> TASK TO COMPLETE: Revise the lines of the items below so that every "screenshot" becomes "image", with nothing else changed, and omit the pictures from your answer.

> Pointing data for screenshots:

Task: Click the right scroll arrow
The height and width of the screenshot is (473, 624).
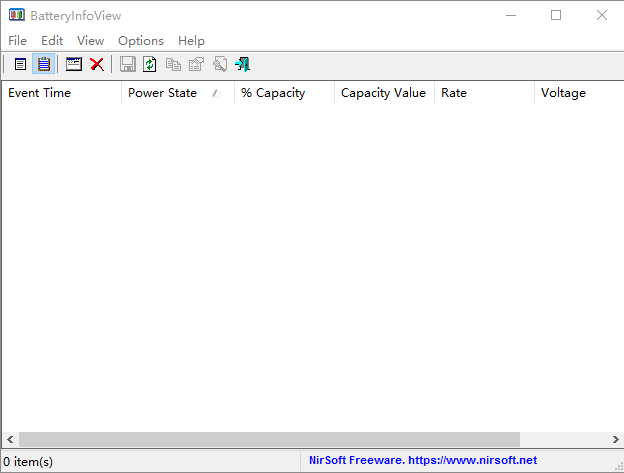Action: [x=614, y=440]
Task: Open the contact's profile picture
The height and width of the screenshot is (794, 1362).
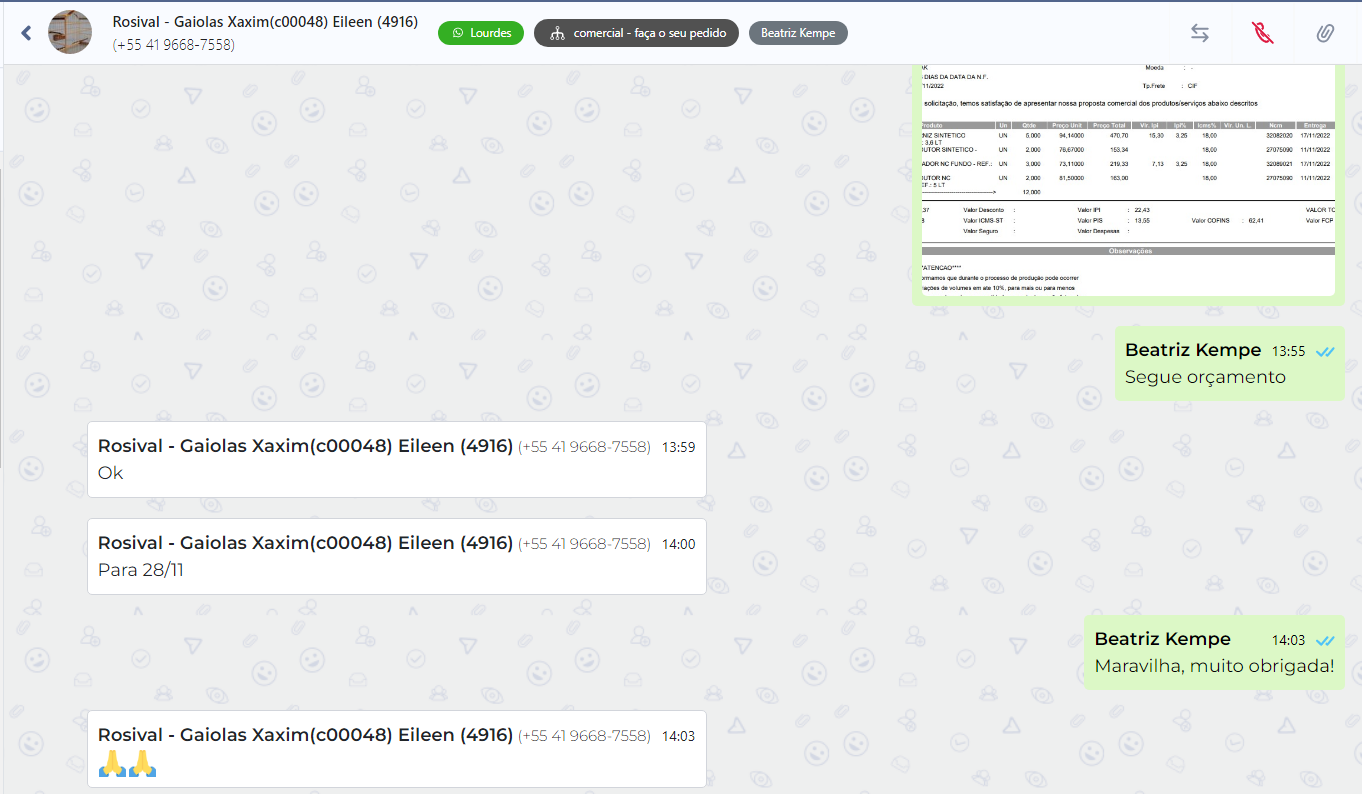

> ANSWER TO THIS EXERCISE:
Task: Click the right scroll arrow
The height and width of the image is (473, 624).
Action: [x=614, y=440]
Task: Open the contact's profile picture
The height and width of the image is (794, 1362).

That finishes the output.